> Assigned task: The data are to be restated in full, exactly as presented.
*** Begin section ***
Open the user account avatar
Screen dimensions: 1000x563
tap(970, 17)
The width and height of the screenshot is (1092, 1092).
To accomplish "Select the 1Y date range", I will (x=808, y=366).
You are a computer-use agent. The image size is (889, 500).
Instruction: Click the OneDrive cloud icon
*** End section ***
> Answer to the exercise:
Open the user account avatar
Screen dimensions: 1000x563
tap(970, 17)
The width and height of the screenshot is (1092, 1092).
To accomplish "Select the 1Y date range", I will (x=808, y=366).
You are a computer-use agent. The image size is (889, 500).
Instruction: Click the OneDrive cloud icon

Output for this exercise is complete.